The elephants found in the Asian continent are easily recognised due to their comparatively small ears, while their counterparts in the African continent have large ears.

Also, the Asian elephant has four hooves on its hind foot while the African elephant has three hooves. Several studies conducted recently note that the ‘African elephant’ has two unique species; the ‘African forest elephant’ (Loxodonta cyclotis) and the ‘African bush elephant’ (Loxodonta africana).

Wild elephants need a lot of space and a great deal of nourishment. They consume many hundreds of kilos of plant matter daily.

As revealed in a research conducted by Jamie Lorimer, Asian elephants are “companion species parexcellence: too social and sagacious to be objects; too strange to be human; too captive to be wild, but too wild to be domesticated”.

The mahoutship and the maintenance of elephant management represent the fact that humans and elephants can have a good companionship.

In the context of the Sri Lankan elephant conservation, there are challenges of affability with regard to the companionship of the humans and elephants.

A population of about 4,000 elephants live in protected areas of forest fragmentation, transit centres, orphanages, cultivated lands and lands belonging to private owners. It is reported that both, humans and elephants in their encounters get affected, and both get killed annually during these encounters.

Frequent occurrence

Due to the rapid increase of human settlement and urbanisation, the human-elephant conflict is not a strange phenomenon but a frequent occurrence equally disturbing both, the human and the elephant. The squabble for land space is one of the central reasons for the conflict.

M.P.J Dharmaratne and P.C. Magedaragamage in their research of ‘Human-Elephant conflict and solutions to it in Sri Lanka’ state that the elephant survival is mainly threatened by deforestation, monoculture tree plantations, encroachment, burning and shifting cultivation.

There has been news on human-elephant conflict happening particularly as the elephants infiltrate into the cultivated lands of the farming community whose lands are located adjoining elephant habitats.

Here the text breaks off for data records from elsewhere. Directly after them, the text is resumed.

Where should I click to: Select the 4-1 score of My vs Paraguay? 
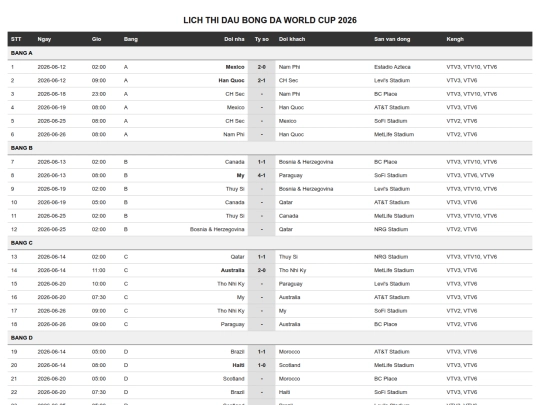coord(262,176)
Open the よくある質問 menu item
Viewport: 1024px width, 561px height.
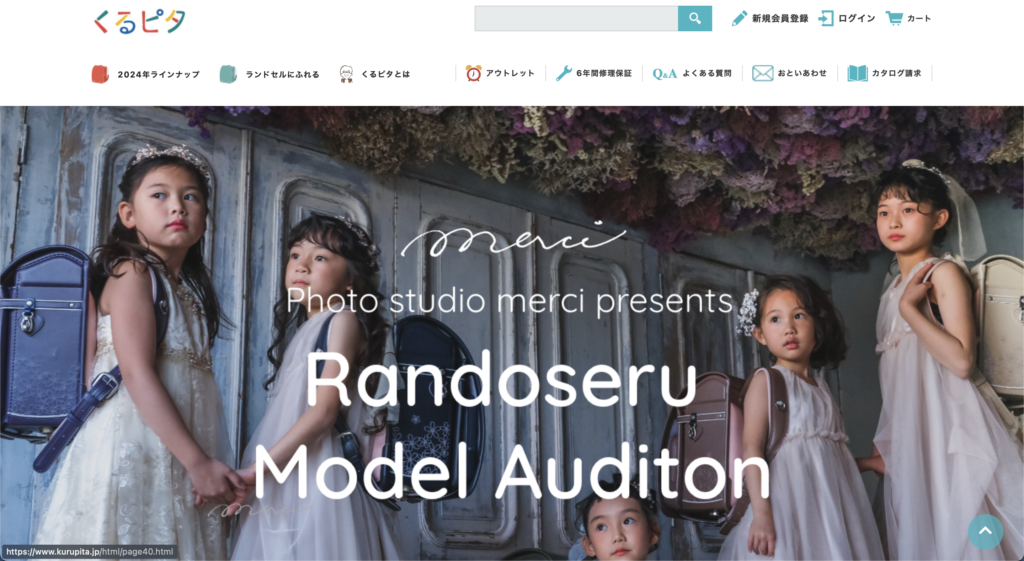pyautogui.click(x=707, y=73)
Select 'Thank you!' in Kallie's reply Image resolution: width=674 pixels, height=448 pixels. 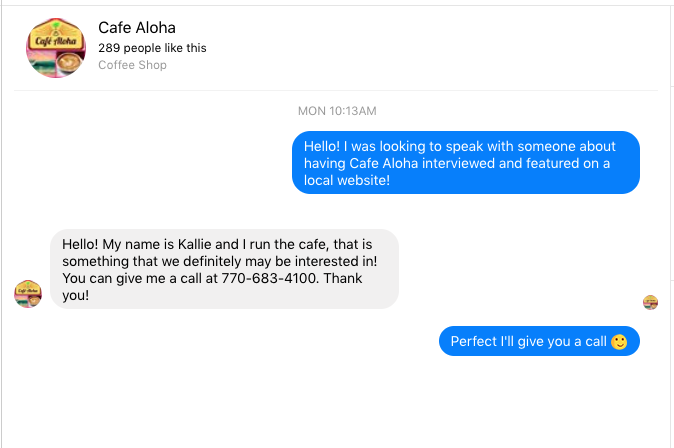coord(212,287)
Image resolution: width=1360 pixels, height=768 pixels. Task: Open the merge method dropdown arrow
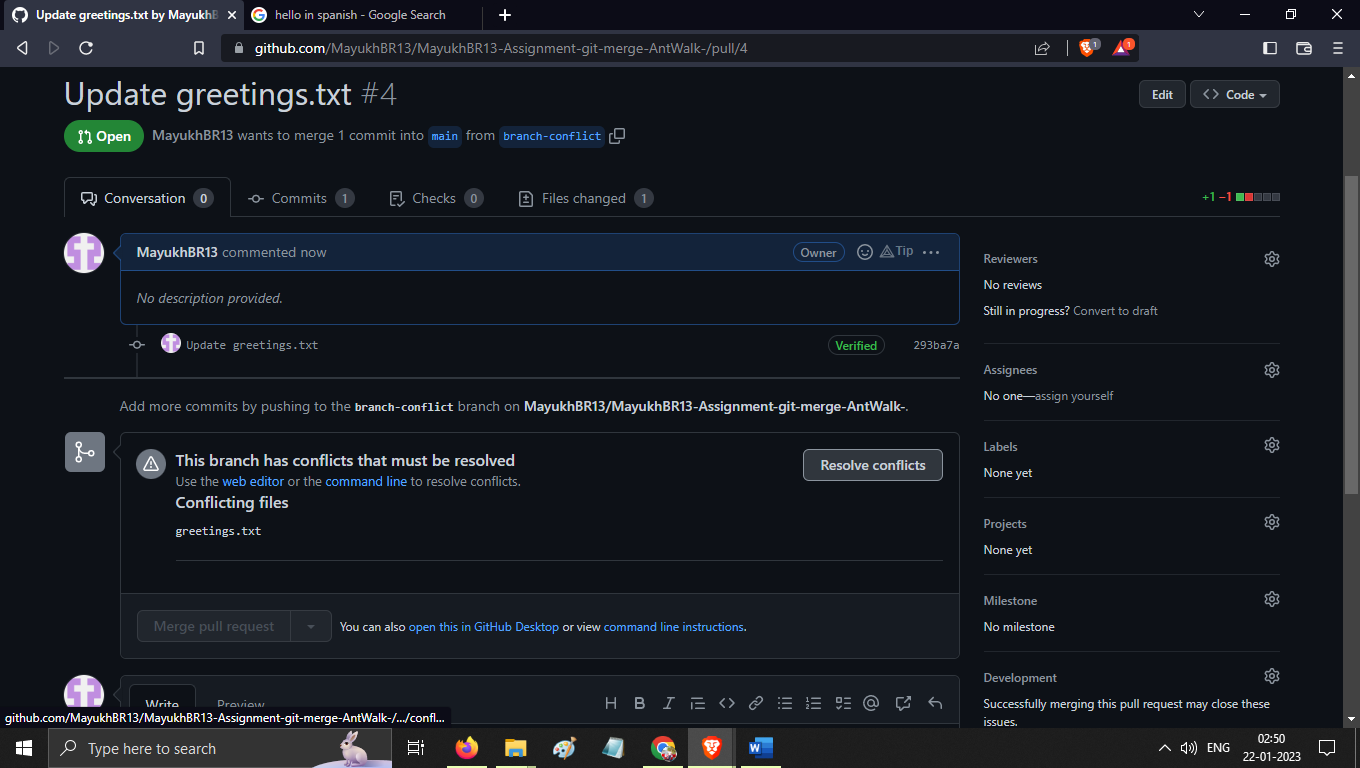311,625
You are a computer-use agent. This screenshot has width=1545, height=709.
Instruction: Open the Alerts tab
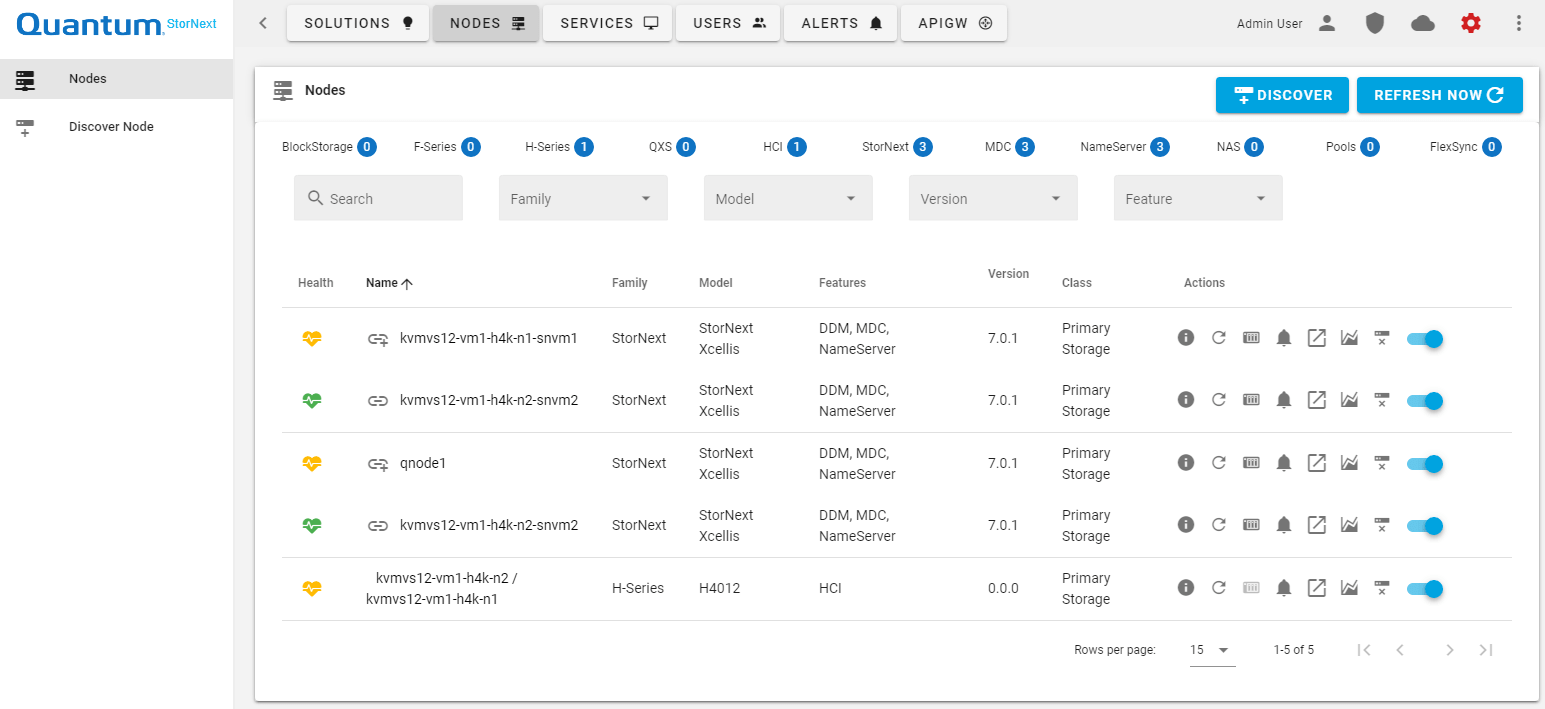click(841, 23)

The conflict is ubiquitous in areas where elephant migration route lies through small forest pockets. Bengtsson and his fellow researchers suggest that ‘dynamic reserves’ which can cling to the lively migration routes of the elephants beyond their existing boundaries should be encouraged without restricting the elephant’s movement to the protected areas.

This type of approach might lessen and mitigate the dreadful consequences of the human-elephant conflict and reshape the cordiality of the age-old human-elephant companionship.